You do tuning to improve the overall performance of your car. Don’t just tune your car to turn off CEL or fix the air/fuel ratio. You should look into other parameters to make your car more aggressive.
Here are related articles around tuning that you should read:
Catted Downpipe Vs Catless Downpipe
Catted downpipe comes with a catalytic converter (CAT) – they provide less power gain but also keep emission in check.
Catless downpipes don’t come with CAT- they provide greater power but are extremely toxic.
Personally, I would go with a catted downpipe any day. It provides a good enough horsepower gain without any downsides like bad smell, horrible emission and trouble with the law.
You should only consider a catless downpipe if you are strictly using it for track days and you desperately need that additional horsepower gain.
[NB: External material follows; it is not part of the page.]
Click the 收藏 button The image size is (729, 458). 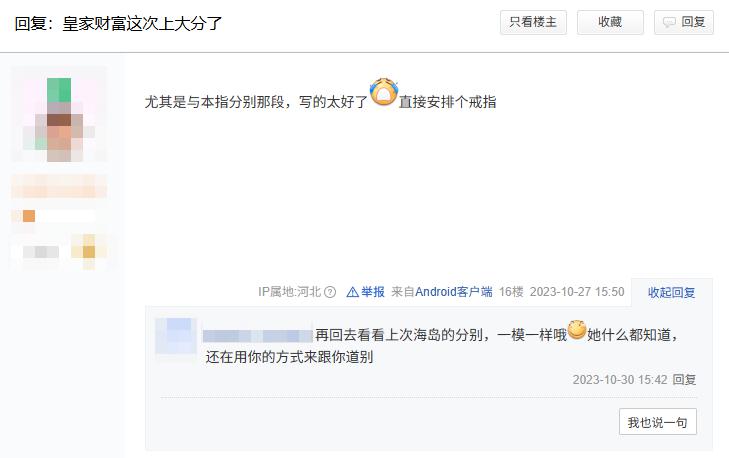point(610,22)
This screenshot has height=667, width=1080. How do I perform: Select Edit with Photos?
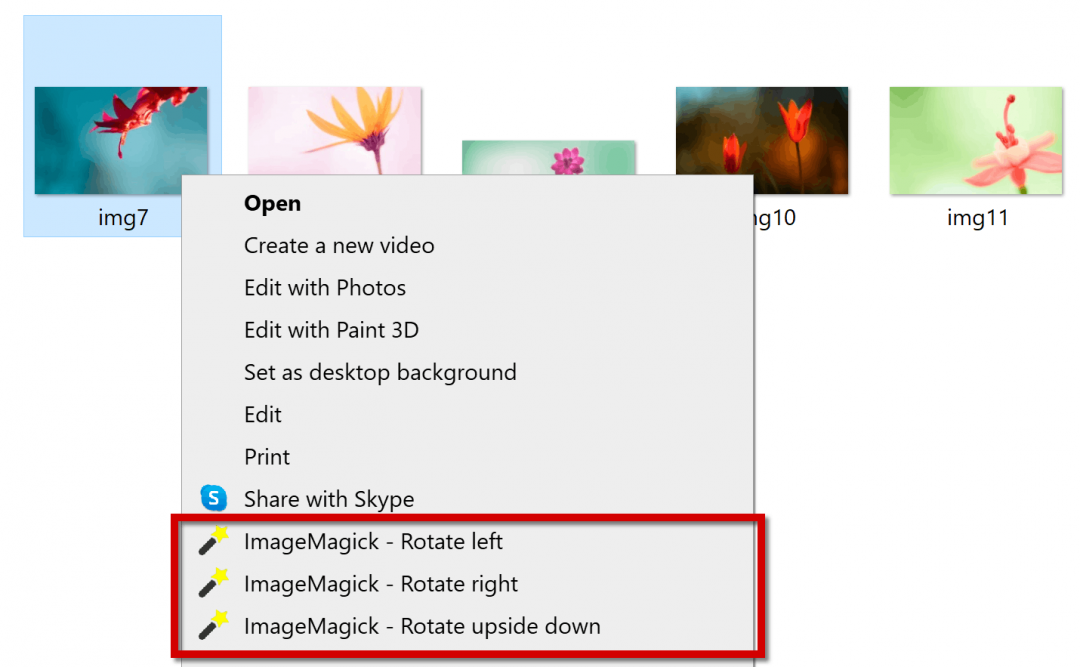tap(324, 287)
If catted downpipes provide you with 40 horsepower after tuning, then expect a catless downpipe to provide you up to 50 or 55 horsepower. It doesn’t give you that much more but definitely more.
I cover more about this topic in this article – where I talk about detailed pros and cons. Check it out. What’s Better: Catted Or Catless Downpipe.
Choosing The Right Downpipe Size
With aftermarket downpipes, you should aim to get one that’s slightly wider piping than your stock but not too wide – about 20 – 30% wider should do.
Downpipe that’s too big can significantly reduce velocity. Which means the exhaust gases travel slowly and it won’t be strong enough to spool the turbo – resulting in a power loss instead.
You need to get a downpipe that’s a little larger than stock but not too large. This ensures exhaust restriction is reduced, but still keeping the exhaust velocity.
Different engines and turbos require different downpipe sizing. I suggest you discuss this with the shop that sells the downpipe.
Should You Install Aftermarket Downpipe?
I definitely recommend installing an aftermarket downpipe. As I said, it’s the most ‘worth it’ performance mod considering the power gain and cost.
If you are not a racer or regularly go on track days, I highly suggest going for a catted downpipe. They give you much fewer problems – suitable for the majority of enthusiasts.
If you care a lot about performance, then you could also save more money and equip your car with an aftermarket exhaust, cold air intake and downpipe.
Once you have these 3 mods, bring your car to a tune and expect more monster performance. Considering that your car already has turbo, adding 3 of these into the mix will be an absolute beast.